Write the next part of the IELTS book-description guide below, starting right after its final sentence.

SELECTION:
------

Describe a book you have recently read

A full Band 9 model answer for this IELTS Speaking Part 2 cue card, with the key vocabulary it uses, three Part 3 follow-up answers, and an examiner note on why it scores so highly.

The cue card

Describe a book you have recently read.

You should say:

  • what the book was
  • what it was about
  • why you decided to read it

and explain how you felt about the book after reading it.

You get 1 minute to prepare and should speak for 1-2 minutes. Try it yourself first, then compare with the model answer below.

Band 9 sample answer

The book I would like to describe is a non-fiction title called Sapiens, by Yuval Noah Harari, which I finished only a couple of months ago.

In essence, it is a sweeping account of the history of our species — how a fairly unremarkable kind of ape came to dominate the planet. What makes it unusual is that it does not just narrate events; it constantly steps back and asks bigger questions, such as why humans cooperate in such vast numbers and whether all our progress has actually made us any happier.

I picked it up largely because it had been recommended to me by several people whose opinions I trust, and I was curious to see whether it lived up to the hype. I tend to be a little sceptical of books that everyone raves about, so I went in with fairly modest expectations.

As it turned out, I was completely won over. What struck me most was how the author takes ideas you have never questioned — money, religion, even the concept of a nation — and reframes them as shared stories that only exist because we collectively believe in them. It genuinely shifted the way I look at the world, which is the highest compliment I can pay a book. By the end I felt both enlightened and slightly unsettled, and I have found myself bringing it up in conversation ever since. For me, that lingering effect is the sign of a book that is truly worth reading.

Key vocabulary used

The collocations and idiomatic phrases above that lift the answer into Band 9 lexical resource.

a sweeping account
a broad, wide-ranging description
steps back and asks
pauses to consider bigger questions
lived up to the hype
was as good as people claimed
won over
convinced or persuaded to like something
shifted the way I look at the world
changed my perspective
that lingering effect
the lasting impression it leaves

Part 3 follow-up questions

The examiner develops the topic with more abstract discussion questions. Here is how a Band 9 candidate might answer.

------

AVAILABLE DATA:

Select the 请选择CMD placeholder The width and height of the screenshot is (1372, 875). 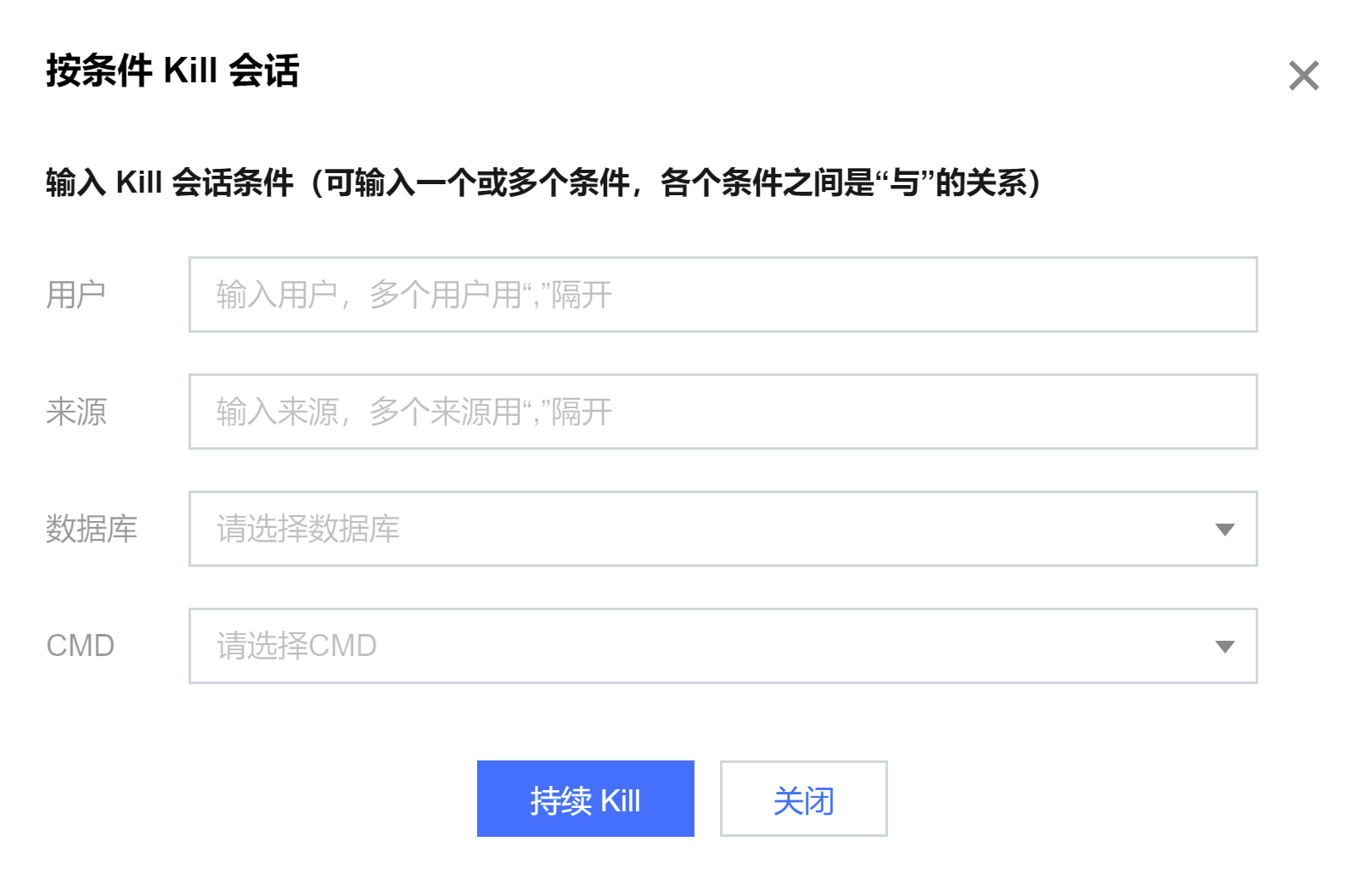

------

RESULT OF THE EXERCISE:
Do you think people read less than they used to?

They probably read fewer books, but I would argue they actually read more text overall — just in shorter, fragmented forms on their phones. The concern is that this kind of skim-reading erodes our ability to concentrate on a long, demanding book, which is a different and arguably deeper kind of reading.

Are e-books better than printed books?

Each has its place. E-books are unbeatable for convenience — you can carry a whole library on one device — and they are searchable. But many readers, myself included, find printed books easier to focus on and more pleasant to handle, and there is research suggesting we retain physical text slightly better. So I do not think one will eliminate the other.

Should children be encouraged to read non-fiction or fiction?

Ideally both, because they develop different things. Fiction builds empathy and imagination by putting children inside other people's experiences, whereas non-fiction feeds curiosity and broadens their knowledge of the real world. A healthy reading diet should include the two, rather than pushing one at the expense of the other.

Why this is a Band 9 answer

Band 9 features: precise evaluative language, accurate reported and perfect tenses, a clear shift from expectation to reaction, and an insightful closing criterion for what makes a book worthwhile.